Lá vem Maria

ELE QUEBROU MINHAS LENTES COLORIDAS

ago 9, 2015 por

IMG_8166.1Cresci no regime militar. Vivi a adolescência e a juventude numa ditadura. Não fui vítima direta, não esbarrei na opressão, não sofri as consequências imediatas do desvio do caminho. O regime pareceu não nos atingir, exceto quando o bom homem, prefeito da cidadezinha onde nasci, deixou o cargo e a família e fugiu para não ser preso. Ele era comunista e com o golpe os comunistas perdiam a condição de pessoas e se transmutaram em inimigos da pátria.
Semelhante a uma de forasteira desatenta transitei protegida pela feiura que atingia o país. Em 1970 segui os adultos do entorno e vibrei com a conquista do tetra. Vi os jogos, comemorei as vitórias e desfilei pelas ruas, tomada pelo sentimento de bem estar que o título oferecia.
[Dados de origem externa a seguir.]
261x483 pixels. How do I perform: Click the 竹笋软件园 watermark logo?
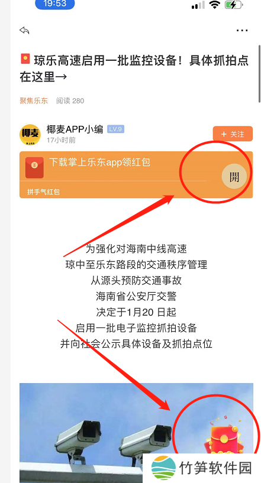point(202,468)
Na época, por escolha de minha mãe, estudava em um colégio da rede Marista e lá aprendi o que a neutra ciência tem a oferecer. Atualmente diriam que era uma educação não ideologizada e algumas décadas atrás, talvez concordasse. Hoje, não mais. Sei que há uma ideologia impregnada nos conteúdos de versão única – a do vencedor ou do dominador, como me parece mais correto qualificar.
Tinha pouco mais de 18 anos quando o mundo das fórmulas neutras sofreu a primeira rachadura. Estava em Campo Grande, atual capital do Mato Grosso do Sul, hospedada com uma família que alugava dois dos quartos da casa. Aguardava o vestibular e no intervalo dos estudos exercia o direito inalienável de quem ainda está com um pé na adolescência: experimentar, ser inconsequente e incoerente, fazer coisas estúpidas e aprender com os erros.
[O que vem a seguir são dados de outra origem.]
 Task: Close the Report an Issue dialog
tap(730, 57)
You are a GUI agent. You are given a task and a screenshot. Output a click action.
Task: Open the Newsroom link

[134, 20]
Lá vivia um homem, funcionário público, respeitoso e reservado. Ele era psicólogo e eu, vestibulanda de psicologia. A coincidência nos permitia algumas conversas cordiais, mas não tinha lucidez suficiente para aproveitar a oportunidade e aprender com a simples troca de experiências.
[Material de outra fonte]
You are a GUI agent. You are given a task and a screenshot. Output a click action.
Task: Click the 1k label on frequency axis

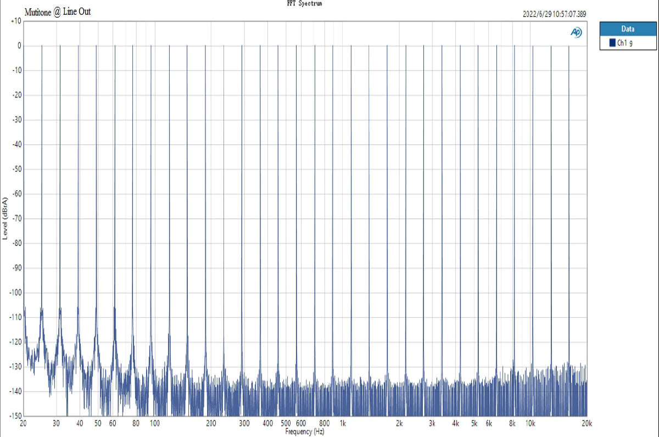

Não lembro o nome do homem; não saberia calcular sua idade e se perguntei qualquer coisa sobre sua vida, ficou no esquecimento. Resgato uma situação, um único fato que veio à tona após assistir uma série de vídeos de entrevistas com adolescentes que foram ao ato de 15 de março  de 2015.
Não sei exatamente de que falávamos ou por que falávamos, mas lembro de meu arroubo de arrogância ou necessidade de afirmação que me fez declarar, com o mais completo desconhecimento de causa, que o governo militar era bom para o Brasil.
Antes que concluísse, a voz contundente e irada do homem, até então pacato e gentil, interrompeu : nunca fale daquilo você não sabe!
Percebo que, com o tempo, o ambiente onde estávamos virou esboço, mas as palavras do homem, não. Estão marcadas com tamanha clareza que quarenta anos parecem dias. Mesmo assim afirmo que não foi sua a fala que causou maior impacto. Trago, nítida e forte, a reação indignada . Sua energia e suas emoções me atingiram e invadiram. Um misto de dor desesperada e silenciosa, para a qual era preciso recrutar força e superação diárias. Dor, indignação, raiva e a obrigatoriedade de calar para sobreviver não foram, de imediato, assimilados por mim. Mas o baque das emoções quebrou meus escudos e abriu uma fresta. Alagarda constantemente, a ruptura permitiu a empatia e o entendimento que sustentam a solidariedade.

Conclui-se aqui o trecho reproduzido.